GEGEVEN TEKST ::
==================================================
In deze zaak vorderden Metroprop B.V. en de Stichting tot Behoud van de Monumenten Laurentius en Petronella de vernietiging van een huurovereenkomst tussen de gemeente Heerlen en het UWV. De eiseressen stelden dat de huurprijs die het UWV aan de gemeente betaalde niet marktconform was en dat dit zou neerkomen op ongeoorloofde staatssteun aan de gemeente Heerlen, in strijd met artikel 107 van het Verdrag betreffende de werking van de Europese Unie (VWEU). De rechtbank Amsterdam heeft de vorderingen van Metroprop c.s. afgewezen. De rechtbank oordeelde dat de huurovereenkomst niet onder de staatssteunregels viel, omdat de gemeente Heerlen en het UWV met de overeenkomst uitvoering gaven aan hun wettelijke taak om geïntegreerde dienstverlening te bieden aan werkzoekenden en werkgevers. De rechtbank concludeerde dat de huurovereenkomst niet kan worden gescheiden van de aan de gemeente en het UWV opgedragen taken van openbaar gezag. De rechtbank veroordeelde Metroprop en de Stichting in de proceskosten, die aan de zijde van de gemeente Heerlen en het UWV zijn begroot op € 1.523,00 per partij, te vermeerderen met wettelijke rente.
==================================================
Fragmenten uit de dataset:
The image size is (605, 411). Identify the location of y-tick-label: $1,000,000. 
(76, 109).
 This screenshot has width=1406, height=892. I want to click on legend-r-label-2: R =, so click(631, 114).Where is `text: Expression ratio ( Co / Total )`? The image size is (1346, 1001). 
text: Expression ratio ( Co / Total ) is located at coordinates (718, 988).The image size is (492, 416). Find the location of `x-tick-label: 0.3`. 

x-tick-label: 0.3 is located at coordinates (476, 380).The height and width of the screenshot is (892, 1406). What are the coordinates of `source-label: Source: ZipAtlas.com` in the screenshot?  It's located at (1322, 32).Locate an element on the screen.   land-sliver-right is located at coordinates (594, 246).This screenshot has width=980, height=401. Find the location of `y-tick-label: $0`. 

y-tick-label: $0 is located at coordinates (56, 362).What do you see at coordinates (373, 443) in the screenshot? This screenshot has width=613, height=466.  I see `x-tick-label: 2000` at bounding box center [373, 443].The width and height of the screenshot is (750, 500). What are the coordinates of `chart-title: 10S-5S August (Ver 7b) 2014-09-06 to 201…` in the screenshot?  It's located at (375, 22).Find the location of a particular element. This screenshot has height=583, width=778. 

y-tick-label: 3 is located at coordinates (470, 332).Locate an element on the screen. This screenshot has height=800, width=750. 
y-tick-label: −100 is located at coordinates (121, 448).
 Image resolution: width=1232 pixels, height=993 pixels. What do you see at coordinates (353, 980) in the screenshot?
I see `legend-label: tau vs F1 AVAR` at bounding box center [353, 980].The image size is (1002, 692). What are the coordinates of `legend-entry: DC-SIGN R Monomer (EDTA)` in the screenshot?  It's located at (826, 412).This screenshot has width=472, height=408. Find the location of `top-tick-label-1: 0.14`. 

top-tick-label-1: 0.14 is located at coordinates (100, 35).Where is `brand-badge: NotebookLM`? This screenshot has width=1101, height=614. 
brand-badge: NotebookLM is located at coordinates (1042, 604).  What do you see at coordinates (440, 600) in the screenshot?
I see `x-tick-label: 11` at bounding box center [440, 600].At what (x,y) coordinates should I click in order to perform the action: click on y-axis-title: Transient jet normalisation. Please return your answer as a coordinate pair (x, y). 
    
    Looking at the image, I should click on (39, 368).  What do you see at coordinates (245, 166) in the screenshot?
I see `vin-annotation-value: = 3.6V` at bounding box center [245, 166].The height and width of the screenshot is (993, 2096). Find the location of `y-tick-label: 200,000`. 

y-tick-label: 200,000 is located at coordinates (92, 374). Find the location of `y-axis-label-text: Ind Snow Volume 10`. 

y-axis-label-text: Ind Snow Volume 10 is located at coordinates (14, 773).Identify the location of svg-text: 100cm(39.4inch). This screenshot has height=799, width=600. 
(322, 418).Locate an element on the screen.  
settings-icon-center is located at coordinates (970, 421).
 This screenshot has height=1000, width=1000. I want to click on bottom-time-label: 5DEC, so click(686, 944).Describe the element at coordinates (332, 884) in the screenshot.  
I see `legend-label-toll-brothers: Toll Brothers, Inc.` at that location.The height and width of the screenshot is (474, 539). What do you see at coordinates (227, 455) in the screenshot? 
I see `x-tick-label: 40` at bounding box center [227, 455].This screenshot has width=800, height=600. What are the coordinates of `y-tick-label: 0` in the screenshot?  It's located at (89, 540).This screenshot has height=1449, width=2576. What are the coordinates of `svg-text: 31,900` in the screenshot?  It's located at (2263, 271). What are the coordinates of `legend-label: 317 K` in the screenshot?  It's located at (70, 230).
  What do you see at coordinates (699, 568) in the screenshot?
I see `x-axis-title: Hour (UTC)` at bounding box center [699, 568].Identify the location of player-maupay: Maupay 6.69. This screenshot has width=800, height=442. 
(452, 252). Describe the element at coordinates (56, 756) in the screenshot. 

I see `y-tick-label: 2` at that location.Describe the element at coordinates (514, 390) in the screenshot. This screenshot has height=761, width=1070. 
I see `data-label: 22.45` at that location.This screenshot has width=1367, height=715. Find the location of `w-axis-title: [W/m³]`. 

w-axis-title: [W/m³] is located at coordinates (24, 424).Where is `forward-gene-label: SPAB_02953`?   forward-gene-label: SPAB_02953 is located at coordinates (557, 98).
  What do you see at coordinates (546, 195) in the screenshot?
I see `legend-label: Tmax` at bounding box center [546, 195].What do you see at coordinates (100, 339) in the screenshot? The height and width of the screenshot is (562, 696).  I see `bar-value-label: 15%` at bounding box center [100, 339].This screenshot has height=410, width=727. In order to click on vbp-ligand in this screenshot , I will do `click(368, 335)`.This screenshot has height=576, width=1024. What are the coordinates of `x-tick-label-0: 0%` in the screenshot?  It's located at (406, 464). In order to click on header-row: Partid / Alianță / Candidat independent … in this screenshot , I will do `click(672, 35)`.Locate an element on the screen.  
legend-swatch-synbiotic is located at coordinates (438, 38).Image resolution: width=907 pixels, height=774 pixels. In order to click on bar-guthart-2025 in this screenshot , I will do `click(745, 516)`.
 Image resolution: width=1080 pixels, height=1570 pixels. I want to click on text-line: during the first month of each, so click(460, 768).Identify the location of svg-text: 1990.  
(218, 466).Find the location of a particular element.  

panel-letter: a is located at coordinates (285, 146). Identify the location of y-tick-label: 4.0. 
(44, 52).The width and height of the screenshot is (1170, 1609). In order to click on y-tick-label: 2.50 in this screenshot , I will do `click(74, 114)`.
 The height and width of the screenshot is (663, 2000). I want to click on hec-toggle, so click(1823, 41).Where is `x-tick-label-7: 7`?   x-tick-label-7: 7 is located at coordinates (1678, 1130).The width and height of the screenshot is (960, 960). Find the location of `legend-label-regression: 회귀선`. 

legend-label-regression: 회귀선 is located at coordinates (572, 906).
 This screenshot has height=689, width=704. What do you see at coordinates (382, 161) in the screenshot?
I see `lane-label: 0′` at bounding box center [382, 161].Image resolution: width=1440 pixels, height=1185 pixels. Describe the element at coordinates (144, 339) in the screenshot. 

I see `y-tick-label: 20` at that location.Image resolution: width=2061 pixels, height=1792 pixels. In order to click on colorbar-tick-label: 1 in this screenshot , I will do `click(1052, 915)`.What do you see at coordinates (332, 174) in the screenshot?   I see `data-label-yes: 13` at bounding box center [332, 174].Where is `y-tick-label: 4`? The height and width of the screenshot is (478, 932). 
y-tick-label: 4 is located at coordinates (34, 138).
==================================================
SCHRIFTELIJKE OPDRACHT ::
Beantwoord de volgende vragen over de tekst over de huurovereenkomst tussen de gemeente Heerlen en het UWV.
(a) Welke rechtbank heeft de vorderingen van Metroprop c.s. afgewezen?
(b) Met welk artikel van het VWEU zou de huurovereenkomst volgens de eiseressen in strijd zijn?
(c) Op welk bedrag per partij zijn de proceskosten aan de zijde van de gemeente Heerlen en het UWV begroot?

EINDANTWOORD ::
(a) De rechtbank Amsterdam.
(b) Artikel 107 van het Verdrag betreffende de werking van de Europese Unie.
(c) Op € 1.523,00 per partij, te vermeerderen met wettelijke rente.